Determining if at leaf node with SAX parser

Let's start with some basic definitions:

An XML document is an ordered, labeled tree. Each node of the tree is an XML element and is written with an opening and closing tag.

( from here ). The great part about that: it means that XML files have a very regular, simple structure. For example, the definition of leaf node is just that: a node that doesn't have any children.

Now: that endElement() method is invoked whenever a SAX parser encounters a closing tag of a node. Assuming that your XML has valid content, that also means that the parser gave you a corresponding startElement() call before!

In other words: all the information you need to determine if you are "ending" a leaf node are available to you:

  • you were told which elements are "started"
  • you are told which elements end

Take this example:

<outer>
  <inner/>
</outer>

This will lead to such a sequence of events/callbacks:

  • event: start element outer
  • event: start element inner
  • event: end element inner
  • event: end element outer

So, "obviously", when your parser remembers the history of events, determining which of inner or outer is a leaf node is straight forward!

Thus, the answer is: no, you don't need a DOM parser. In the end, the DOM is constructed from the very same information anyway! If the DOM parser can deduce the "scope" of objects, so can your SAX parser.

But just for the record: you still need to carefully implement your data structures that keep track of "started", "open" and "ended" tags, for example to correctly determine that this one:

<outer> <inner> <inner/> </inner> </outer>

represents two non-leafs (outer and the first inner), and one leaf node (the inner inner).

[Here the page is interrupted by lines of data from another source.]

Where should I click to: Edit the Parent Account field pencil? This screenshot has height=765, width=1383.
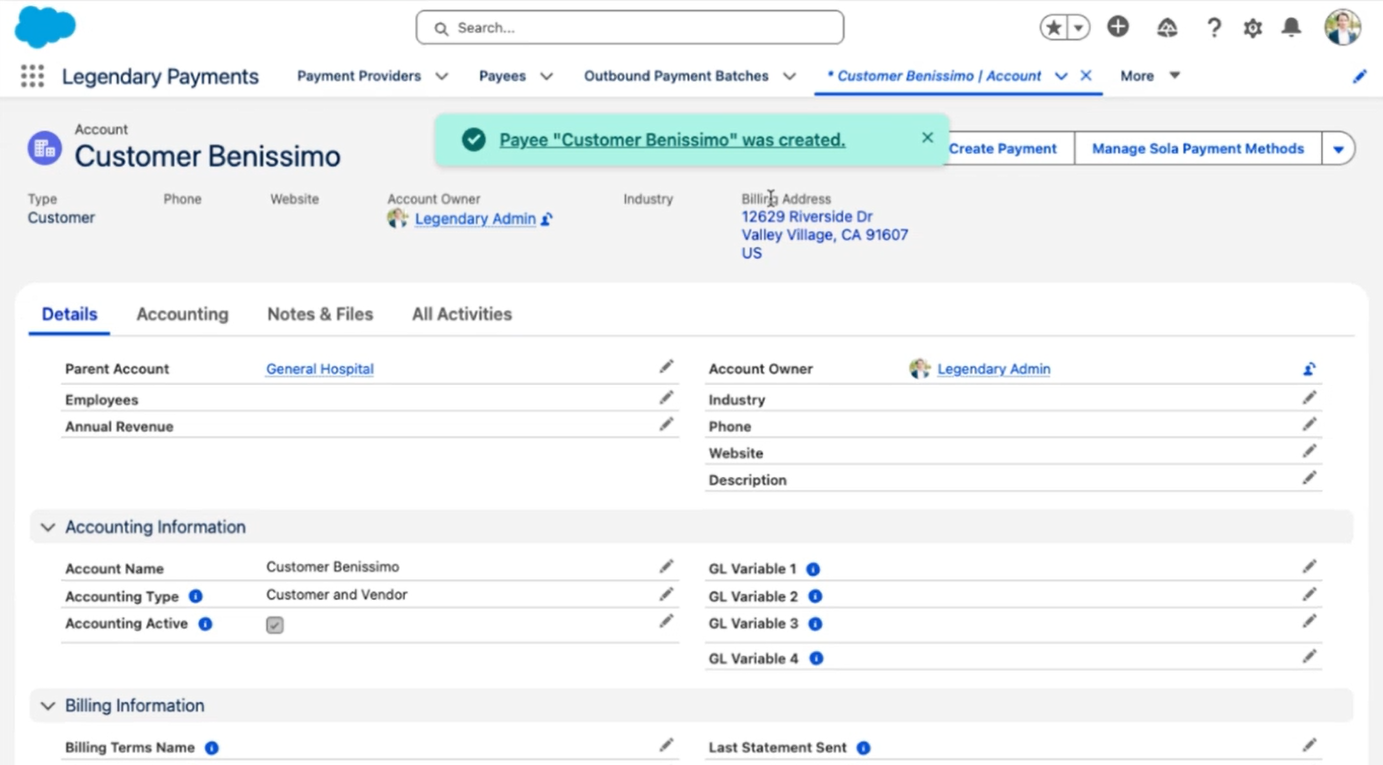(666, 367)
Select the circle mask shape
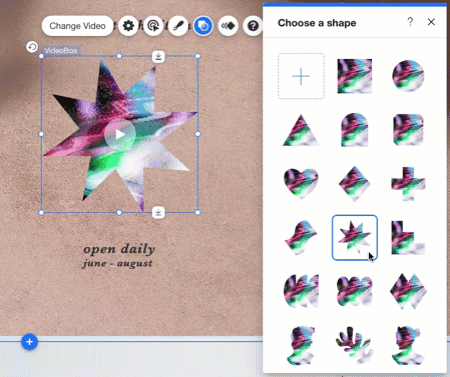The width and height of the screenshot is (450, 377). pyautogui.click(x=408, y=76)
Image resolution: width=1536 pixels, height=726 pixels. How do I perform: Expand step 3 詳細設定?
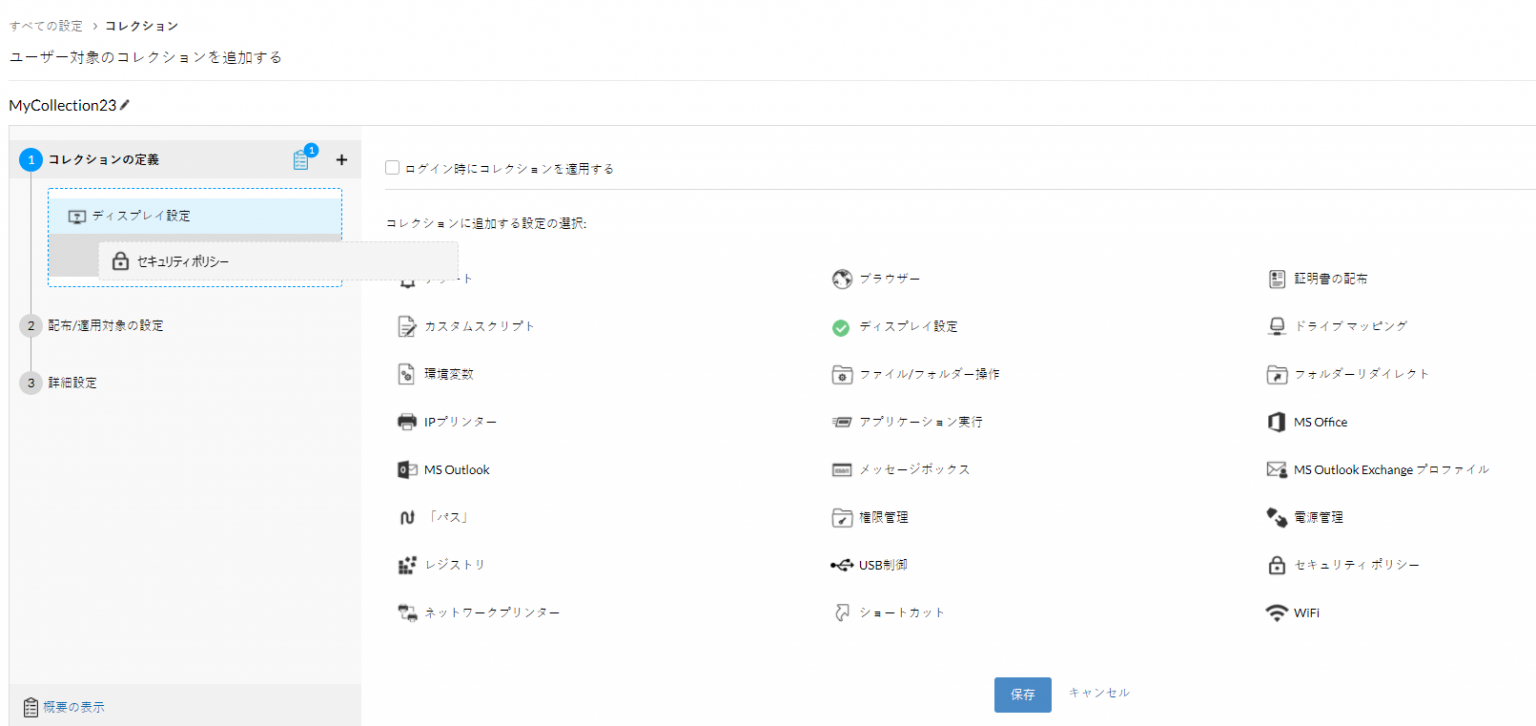(72, 382)
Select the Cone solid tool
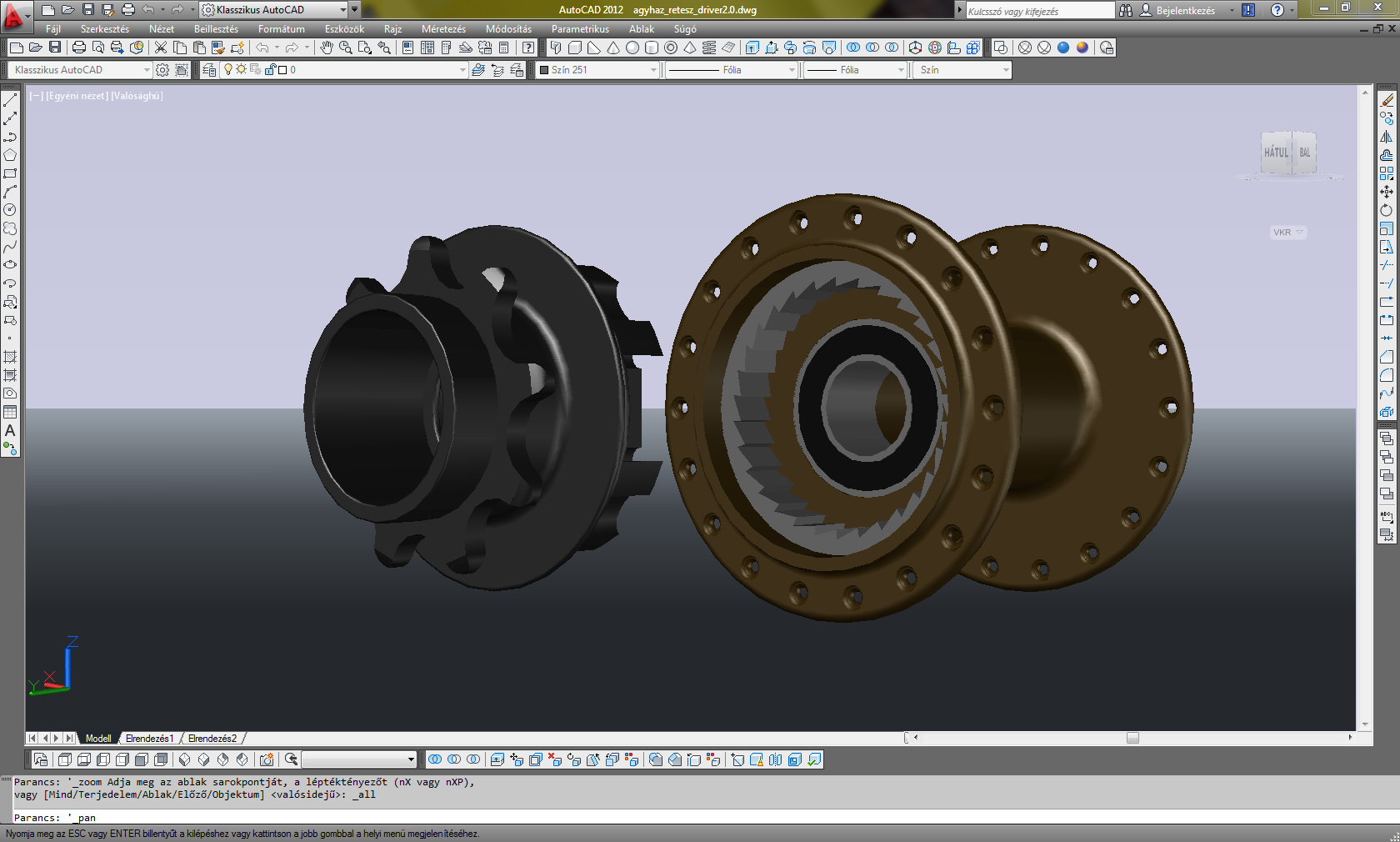Screen dimensions: 1400x842 [613, 48]
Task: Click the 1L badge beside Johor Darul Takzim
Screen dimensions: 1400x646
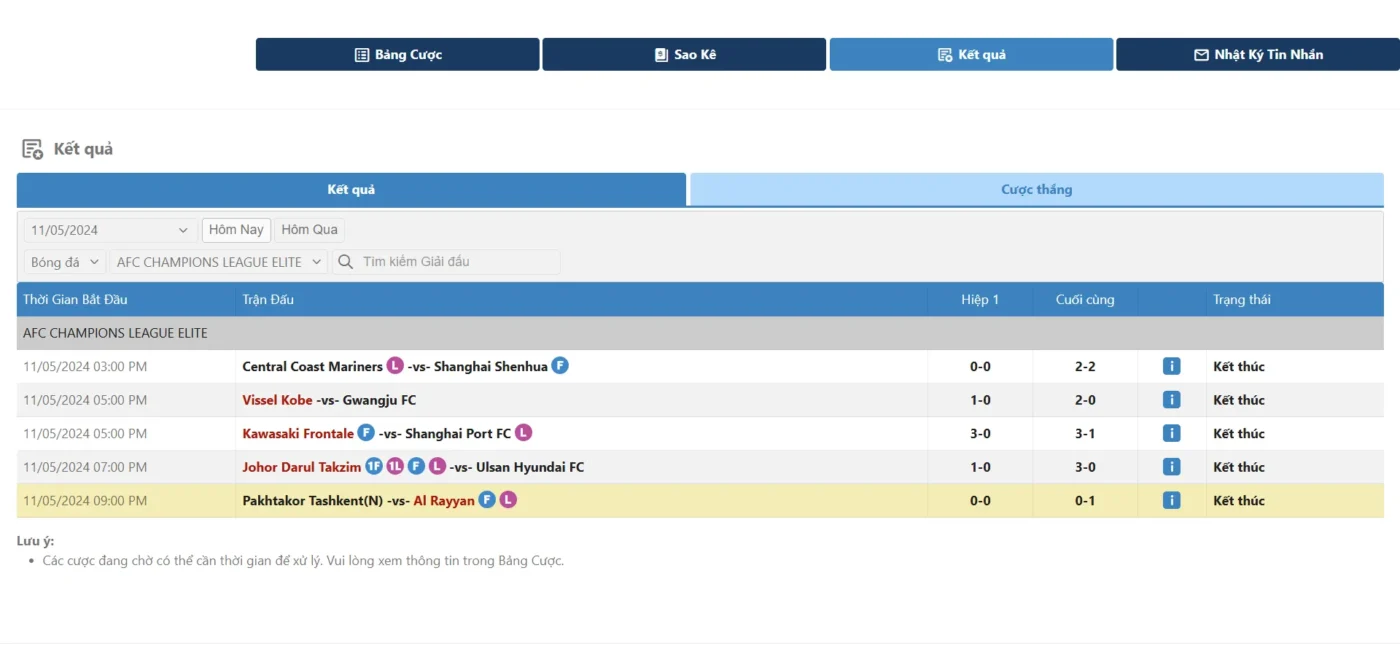Action: pos(395,467)
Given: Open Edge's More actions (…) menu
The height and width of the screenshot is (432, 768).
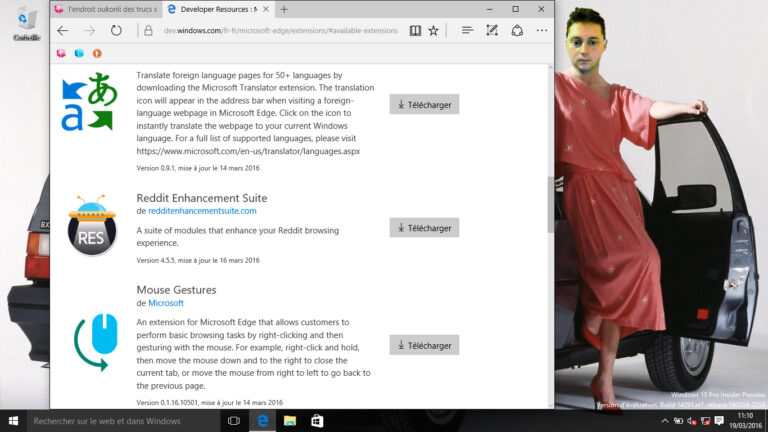Looking at the screenshot, I should click(541, 31).
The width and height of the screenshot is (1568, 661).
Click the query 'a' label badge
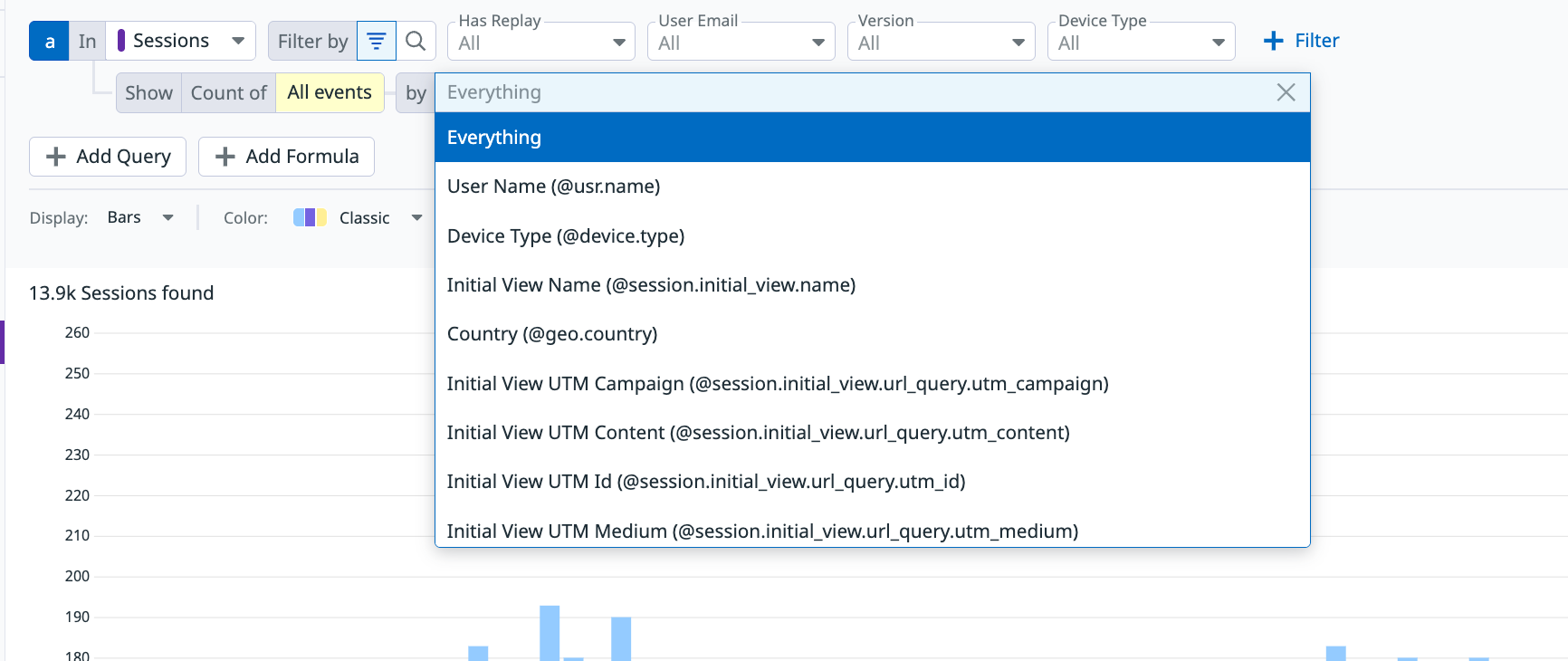[x=49, y=42]
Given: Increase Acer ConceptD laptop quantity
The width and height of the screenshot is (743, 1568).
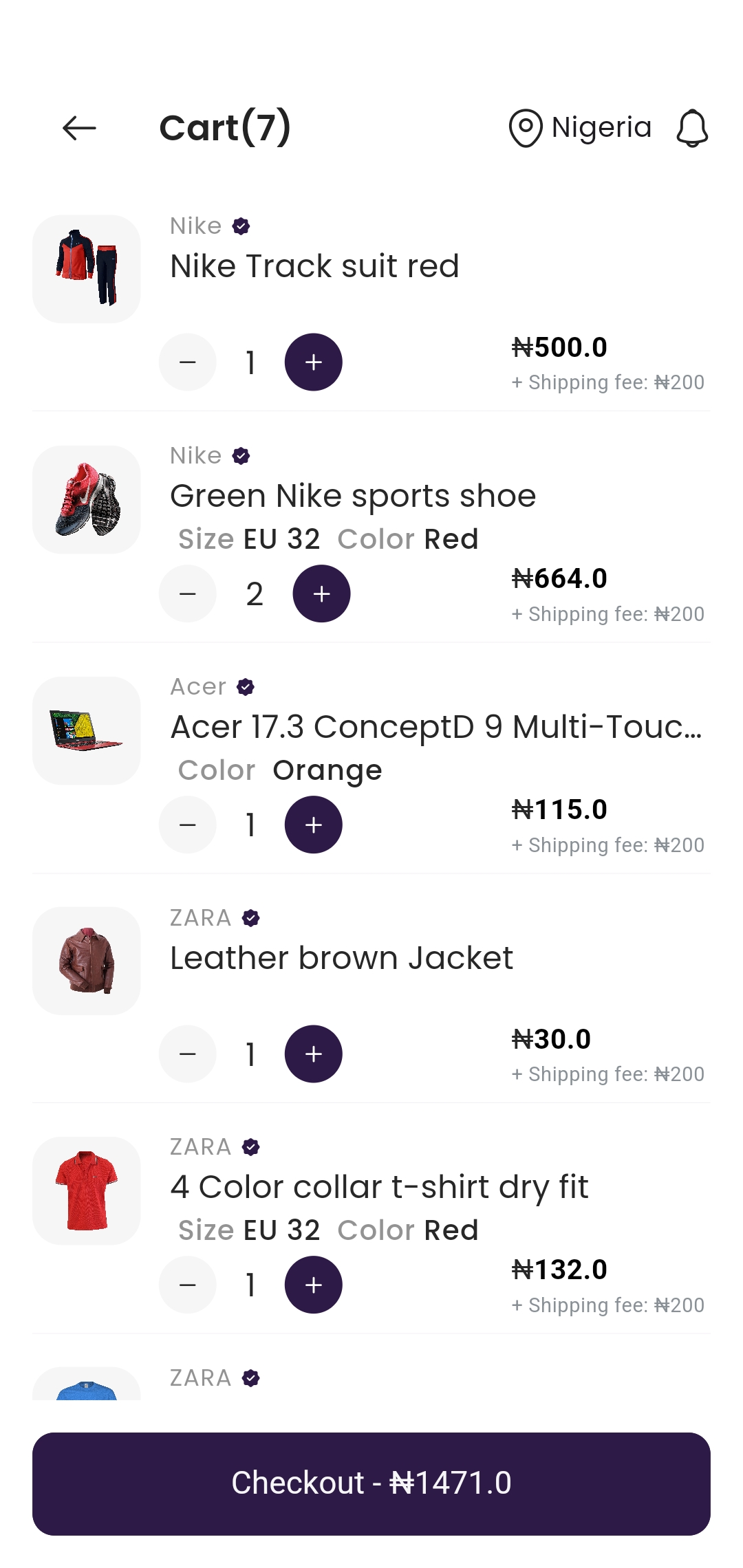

From an implementation standpoint, you can do this using only a single boolean flag, tracking whether or not an element is a potential leaf node. The flag will always be true whenever you enter an element, but only the first actual leaf node ending element will have leaf node logic applied to it.

This flag can be reset repeatedly whenever a startElement is applied.

If multiple leaf nodes are at the same level, you will get consecutive isLeafNode flags set.

The logical reasoning behind this is can be viewed if we imagine the XML as a stack. startElements are pushes onto the stack. The first pop off the stack after a push will be a leaf node. Subsequent pops would not be leafs, but this is reset if another push is performed.

private boolean isLeafNode = false;

public void startElement(String uri, String localName, String qName, Attributes attributes) {
    isLeafNode = true;
}

public void endElement(String uri, String localName, String qName) {
    if(isLeafNode) {
        //do leaf node logic
    }

    isLeafNode = false;
}

So, for the following XML, the leaf nodes are as follows.

<foo>
    <bar>Leaf</bar>
    <baz>
        <bop>Leaf</bop>
        <beep>Leaf</beep>
        <blip>
            <moo>Leaf</moo>
        </blip>
    </baz>
</foo>